Task requirements
Rewrite the items below, replacing every "Switch" with "Change" and leaving everything else unchanged.

Information provided
----------------------------------------

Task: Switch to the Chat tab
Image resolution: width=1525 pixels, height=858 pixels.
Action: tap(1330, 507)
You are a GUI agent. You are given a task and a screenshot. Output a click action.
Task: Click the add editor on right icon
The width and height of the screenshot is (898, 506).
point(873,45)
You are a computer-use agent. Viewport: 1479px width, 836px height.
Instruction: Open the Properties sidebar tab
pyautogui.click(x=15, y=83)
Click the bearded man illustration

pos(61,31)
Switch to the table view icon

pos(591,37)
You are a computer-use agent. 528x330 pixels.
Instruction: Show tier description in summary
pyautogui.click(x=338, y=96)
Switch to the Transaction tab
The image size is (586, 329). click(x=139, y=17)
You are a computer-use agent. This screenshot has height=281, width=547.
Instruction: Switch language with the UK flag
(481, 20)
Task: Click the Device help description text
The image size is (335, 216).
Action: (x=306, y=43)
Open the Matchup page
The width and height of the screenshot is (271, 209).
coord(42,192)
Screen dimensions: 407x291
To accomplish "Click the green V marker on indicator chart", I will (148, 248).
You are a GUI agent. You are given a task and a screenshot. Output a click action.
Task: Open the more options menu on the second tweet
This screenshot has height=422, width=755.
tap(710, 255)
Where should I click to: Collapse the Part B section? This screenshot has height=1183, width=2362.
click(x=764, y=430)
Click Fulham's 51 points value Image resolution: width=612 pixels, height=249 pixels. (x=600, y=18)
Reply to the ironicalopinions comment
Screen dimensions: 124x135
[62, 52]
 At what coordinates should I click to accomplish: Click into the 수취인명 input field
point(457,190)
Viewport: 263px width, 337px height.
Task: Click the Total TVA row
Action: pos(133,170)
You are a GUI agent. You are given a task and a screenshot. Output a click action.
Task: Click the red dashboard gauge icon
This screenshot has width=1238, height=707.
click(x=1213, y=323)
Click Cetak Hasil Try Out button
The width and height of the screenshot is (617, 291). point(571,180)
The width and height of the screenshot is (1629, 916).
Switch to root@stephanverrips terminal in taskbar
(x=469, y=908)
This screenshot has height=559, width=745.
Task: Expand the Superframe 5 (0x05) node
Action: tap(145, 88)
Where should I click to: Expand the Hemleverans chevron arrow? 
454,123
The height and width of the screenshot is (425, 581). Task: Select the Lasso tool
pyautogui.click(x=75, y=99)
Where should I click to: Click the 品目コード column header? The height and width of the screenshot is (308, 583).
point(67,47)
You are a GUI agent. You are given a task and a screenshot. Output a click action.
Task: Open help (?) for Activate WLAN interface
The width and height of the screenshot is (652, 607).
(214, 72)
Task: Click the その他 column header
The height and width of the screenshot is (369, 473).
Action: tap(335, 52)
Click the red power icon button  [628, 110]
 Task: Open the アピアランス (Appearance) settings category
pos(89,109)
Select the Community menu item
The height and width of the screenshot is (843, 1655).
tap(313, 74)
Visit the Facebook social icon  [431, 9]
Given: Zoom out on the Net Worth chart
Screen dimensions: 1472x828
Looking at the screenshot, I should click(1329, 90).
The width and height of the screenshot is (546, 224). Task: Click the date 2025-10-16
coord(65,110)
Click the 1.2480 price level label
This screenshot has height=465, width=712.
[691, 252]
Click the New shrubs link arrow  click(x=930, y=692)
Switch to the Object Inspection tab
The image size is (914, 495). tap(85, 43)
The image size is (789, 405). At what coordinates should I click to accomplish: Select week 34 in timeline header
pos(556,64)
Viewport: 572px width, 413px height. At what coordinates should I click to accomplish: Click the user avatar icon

----------------------------------------

The completed task
Task: Change to the Chat tab
Image resolution: width=1525 pixels, height=858 pixels.
Action: tap(1330, 507)
You are a GUI agent. You are given a task and a screenshot. Output a click action.
Task: Click the add editor on right icon
The width and height of the screenshot is (898, 506).
point(873,45)
You are a computer-use agent. Viewport: 1479px width, 836px height.
Instruction: Open the Properties sidebar tab
pyautogui.click(x=15, y=83)
Click the bearded man illustration

pos(61,31)
Change to the table view icon

pos(591,37)
You are a computer-use agent. 528x330 pixels.
Instruction: Show tier description in summary
pyautogui.click(x=338, y=96)
Change to the Transaction tab
The image size is (586, 329). click(x=139, y=17)
You are a computer-use agent. This screenshot has height=281, width=547.
Instruction: Change language with the UK flag
(481, 20)
Task: Click the Device help description text
The image size is (335, 216).
Action: (x=306, y=43)
Open the Matchup page
The width and height of the screenshot is (271, 209).
coord(42,192)
Screen dimensions: 407x291
To accomplish "Click the green V marker on indicator chart", I will (148, 248).
You are a GUI agent. You are given a task and a screenshot. Output a click action.
Task: Open the more options menu on the second tweet
This screenshot has height=422, width=755.
tap(710, 255)
Where should I click to: Collapse the Part B section? This screenshot has height=1183, width=2362.
click(x=764, y=430)
Click Fulham's 51 points value Image resolution: width=612 pixels, height=249 pixels. (x=600, y=18)
Reply to the ironicalopinions comment
Screen dimensions: 124x135
[62, 52]
 At what coordinates should I click to accomplish: Click into the 수취인명 input field
point(457,190)
Viewport: 263px width, 337px height.
Task: Click the Total TVA row
Action: pos(133,170)
You are a GUI agent. You are given a task and a screenshot. Output a click action.
Task: Click the red dashboard gauge icon
This screenshot has width=1238, height=707.
click(x=1213, y=323)
Click Cetak Hasil Try Out button
The width and height of the screenshot is (617, 291). point(571,180)
The width and height of the screenshot is (1629, 916).
Change to root@stephanverrips terminal in taskbar
(x=469, y=908)
This screenshot has height=559, width=745.
Task: Expand the Superframe 5 (0x05) node
Action: tap(145, 88)
Where should I click to: Expand the Hemleverans chevron arrow? 
454,123
The height and width of the screenshot is (425, 581). Task: Select the Lasso tool
pyautogui.click(x=75, y=99)
Where should I click to: Click the 品目コード column header? The height and width of the screenshot is (308, 583).
point(67,47)
You are a GUI agent. You are given a task and a screenshot. Output a click action.
Task: Open help (?) for Activate WLAN interface
The width and height of the screenshot is (652, 607).
(214, 72)
Task: Click the その他 column header
The height and width of the screenshot is (369, 473).
Action: tap(335, 52)
Click the red power icon button  [628, 110]
 Task: Open the アピアランス (Appearance) settings category
pos(89,109)
Select the Community menu item
The height and width of the screenshot is (843, 1655).
tap(313, 74)
Visit the Facebook social icon  [431, 9]
Given: Zoom out on the Net Worth chart
Screen dimensions: 1472x828
Looking at the screenshot, I should click(1329, 90).
The width and height of the screenshot is (546, 224). Task: Click the date 2025-10-16
coord(65,110)
Click the 1.2480 price level label
This screenshot has height=465, width=712.
[691, 252]
Click the New shrubs link arrow  click(x=930, y=692)
Change to the Object Inspection tab
The image size is (914, 495). tap(85, 43)
The image size is (789, 405). At what coordinates should I click to accomplish: Select week 34 in timeline header
pos(556,64)
Viewport: 572px width, 413px height. At what coordinates should I click to accomplish: Click the user avatar icon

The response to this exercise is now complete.